> REQUIRED ACTION
Transcribe the line that contains "At what coordinates should I click to accomplish: Click the Crc" and every line after it to the end of the records, exactly and nothing else. Skip the pictures.

[Pixel coordinate grounding data]
---
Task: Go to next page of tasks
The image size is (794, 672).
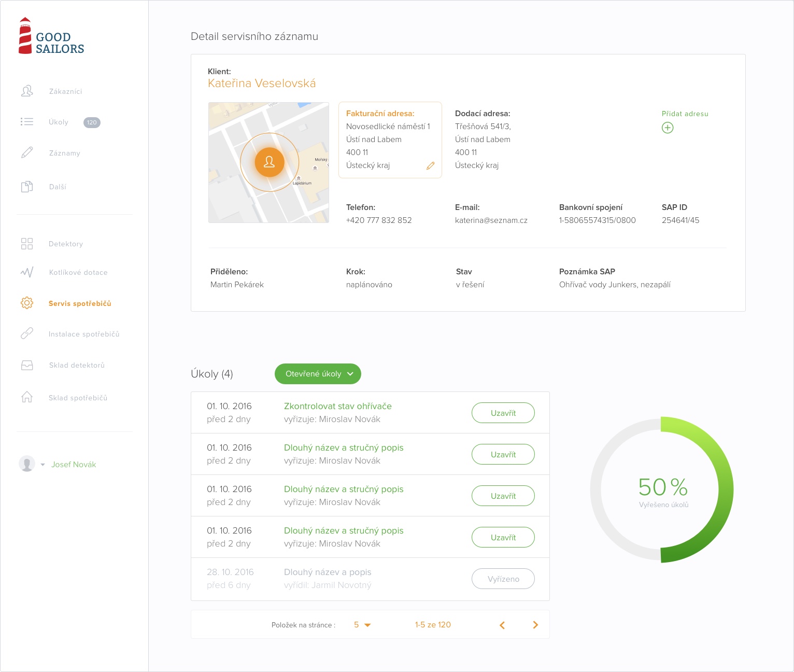Action: 535,625
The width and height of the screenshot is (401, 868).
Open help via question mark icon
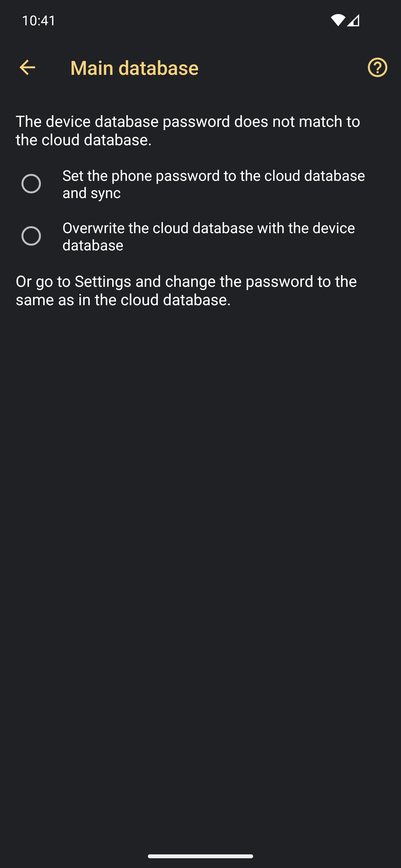click(377, 67)
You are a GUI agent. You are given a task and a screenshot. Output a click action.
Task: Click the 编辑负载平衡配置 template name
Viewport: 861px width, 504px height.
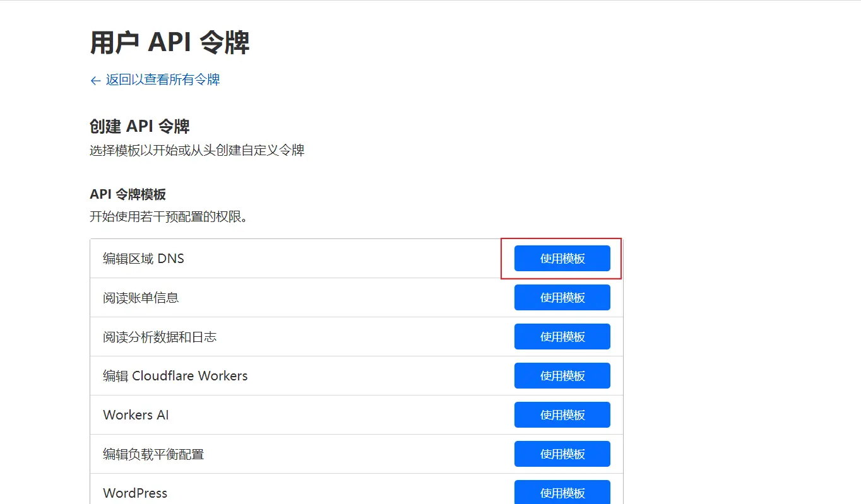[x=153, y=454]
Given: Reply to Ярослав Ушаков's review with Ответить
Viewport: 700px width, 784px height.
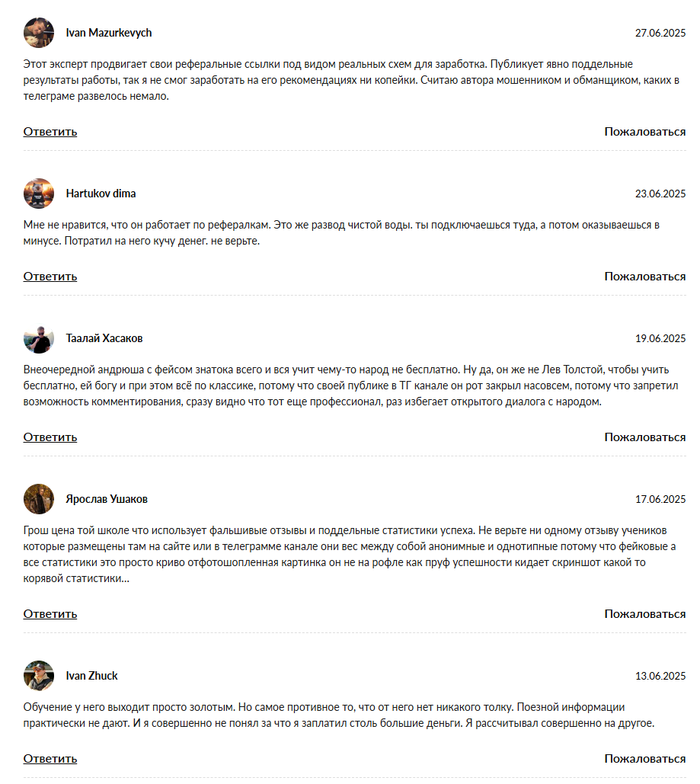Looking at the screenshot, I should click(50, 614).
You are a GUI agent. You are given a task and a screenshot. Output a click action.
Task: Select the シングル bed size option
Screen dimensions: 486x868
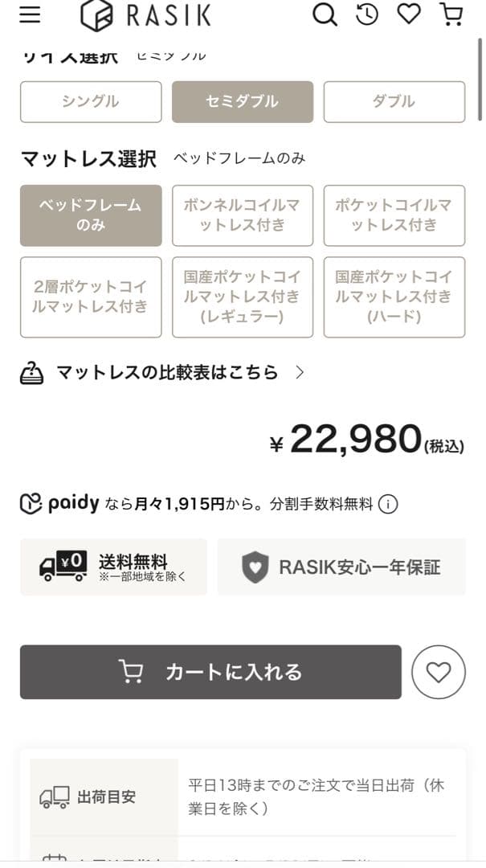(90, 101)
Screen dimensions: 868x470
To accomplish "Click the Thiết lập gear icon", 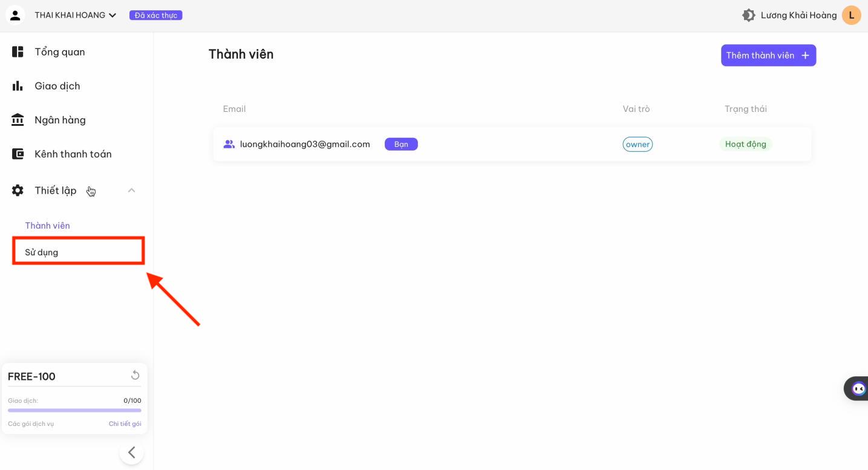I will coord(18,191).
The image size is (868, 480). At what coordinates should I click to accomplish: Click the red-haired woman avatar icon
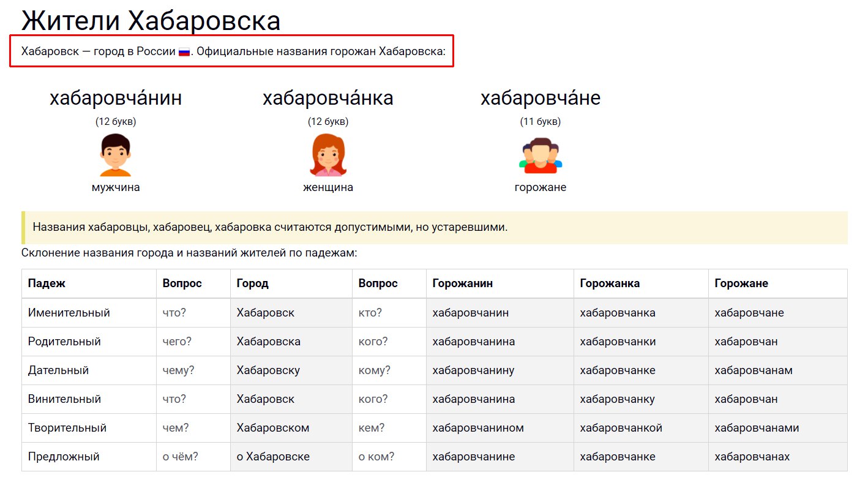pyautogui.click(x=328, y=155)
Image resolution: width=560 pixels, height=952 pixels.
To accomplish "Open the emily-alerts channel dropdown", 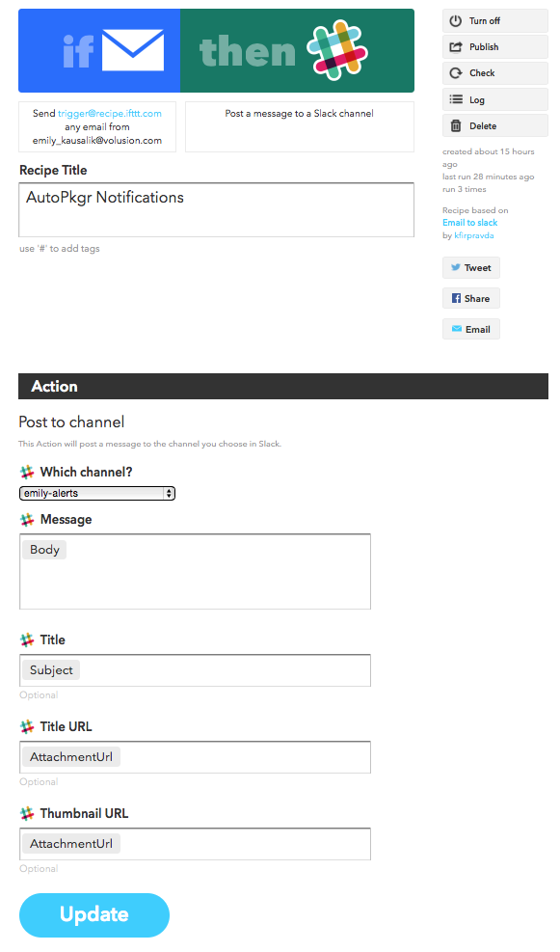I will coord(97,493).
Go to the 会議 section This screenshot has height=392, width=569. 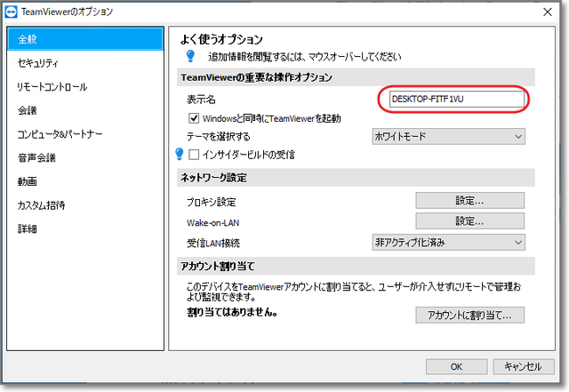pyautogui.click(x=85, y=110)
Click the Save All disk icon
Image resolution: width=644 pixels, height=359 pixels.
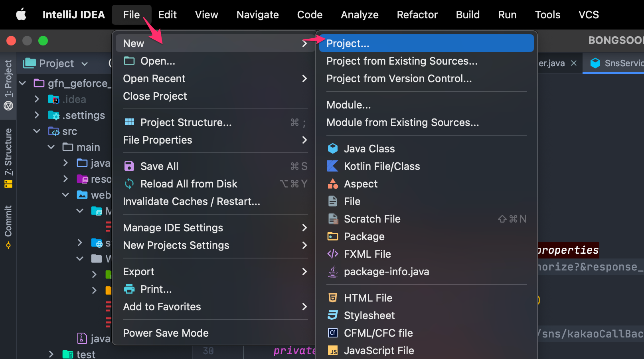coord(129,166)
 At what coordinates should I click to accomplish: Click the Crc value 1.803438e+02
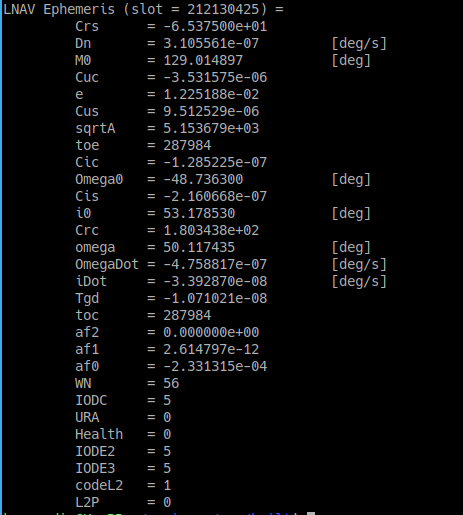pyautogui.click(x=211, y=230)
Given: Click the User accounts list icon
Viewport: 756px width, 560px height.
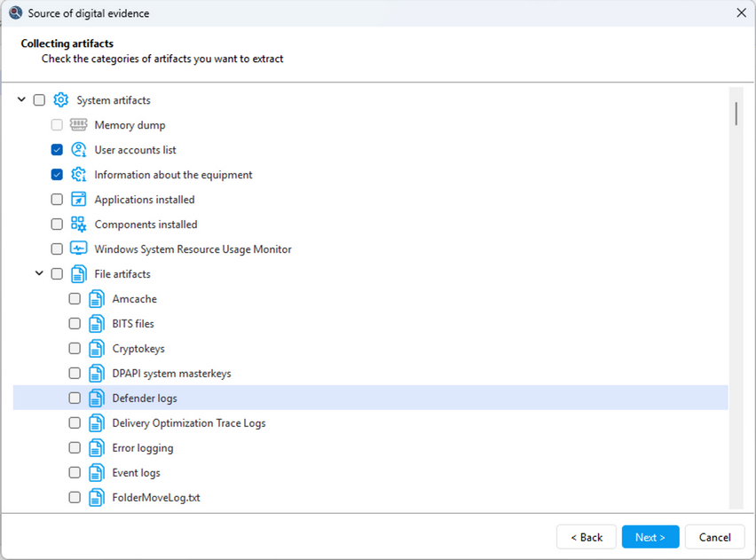Looking at the screenshot, I should coord(79,150).
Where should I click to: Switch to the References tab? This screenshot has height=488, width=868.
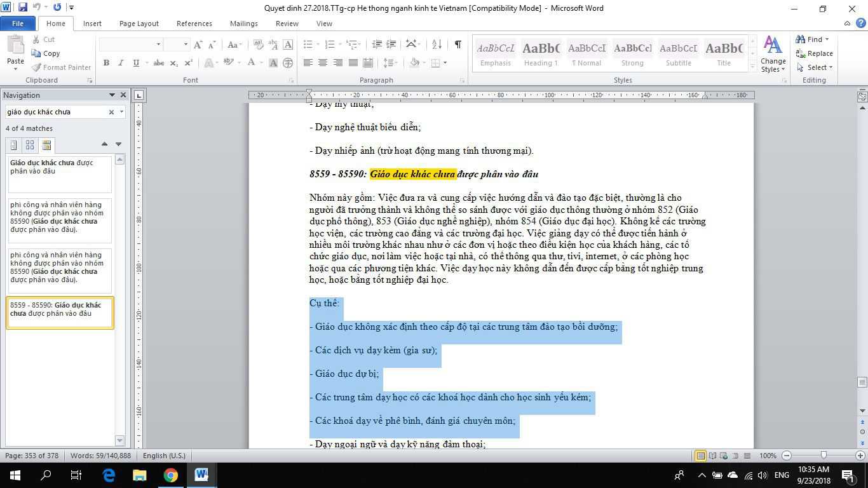click(x=194, y=24)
---
> RESPONSE TO THE EXERCISE
 At what coordinates should I click to accomplish: Click the Crc value 1.803438e+02
pyautogui.click(x=211, y=230)
Given: Click the User accounts list icon
Viewport: 756px width, 560px height.
Looking at the screenshot, I should coord(79,150).
Where should I click to: Switch to the References tab? This screenshot has height=488, width=868.
click(x=194, y=24)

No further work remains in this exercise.